I gamely stuck my nose into the glass and swirled as each new wine was sloshed into it, but my attention wandered: to the wasps and bees that had bloomed out of the sudden sun; to the two oast houses standing sentry, no longer used for drying hops, now home to buried qvevri and amphorae. And to the pigs, who squealed and rubbed their sheepy curls along the fence and flung themselves into a sucking patch of mud with abandon.
What a way to greet pleasure, giving into the immediacy of cooling earth and warm sun and a fragrant breeze without a fight. What a way to inhabit a body, the present-tense-ness of it all. I ran a thumb along my glass’ smooth stem and thought about sensation, about the joy that’s folded into noticing, and small things. There it was, as we stood over the neat marching lines of young vines, of Pinot Noir and Ortega and Pinot Meunier interspersed with a brain-purring, geometric perfection. There again, in the surprise of chickens emerging from between parked cars to scratch in the dust.

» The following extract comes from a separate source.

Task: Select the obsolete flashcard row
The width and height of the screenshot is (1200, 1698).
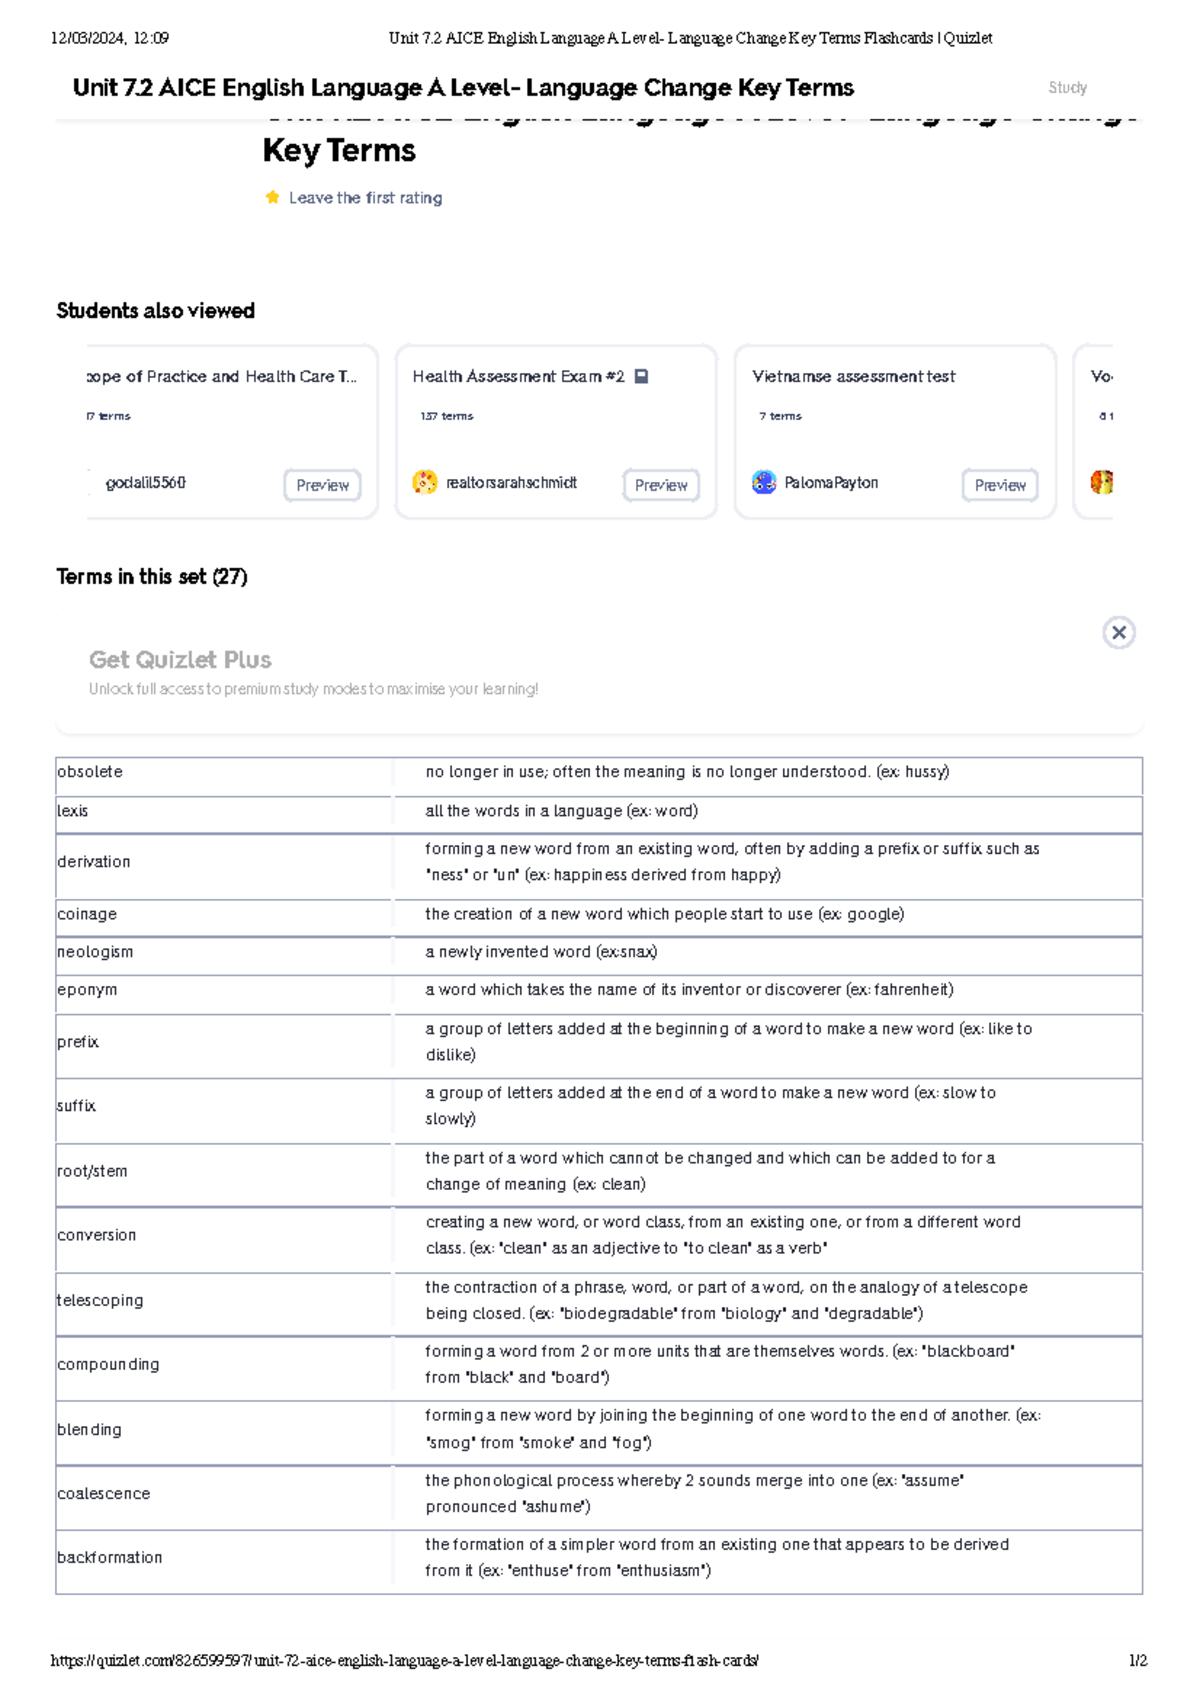Action: [600, 772]
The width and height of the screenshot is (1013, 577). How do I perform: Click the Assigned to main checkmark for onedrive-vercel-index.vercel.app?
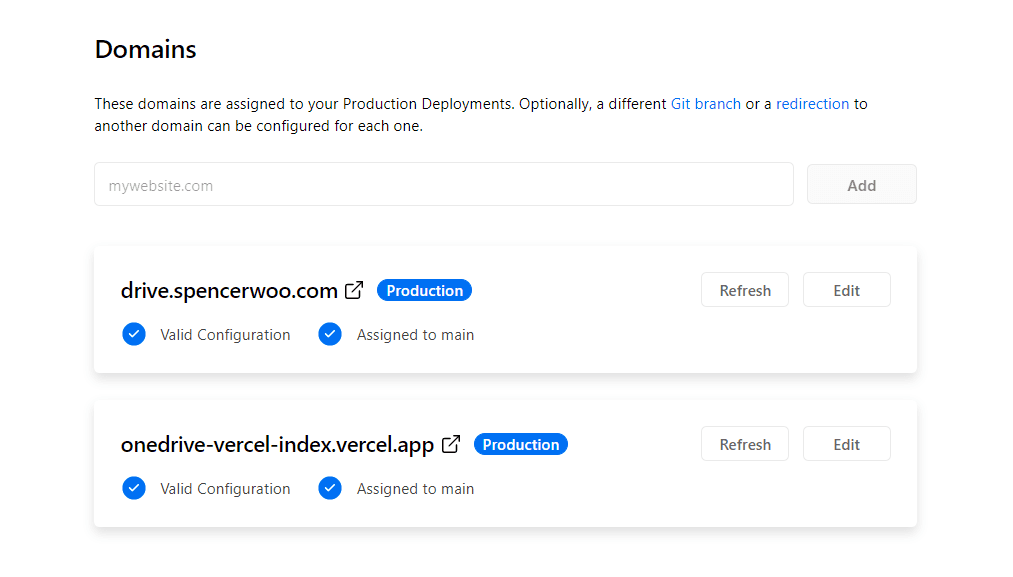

Of course it was in the wine, of course in the summer meal that followed, in a warm hand held, in a final glass of Macvin du Jura.
That night, as the taxi flowed liquid through the countryside’s dark channels, taking us back to the city, I felt something in my body unclasp and slacken. Some new interior space opened up, for the first time in many months, and I greeted that sudden arrival with all the joy it deserved.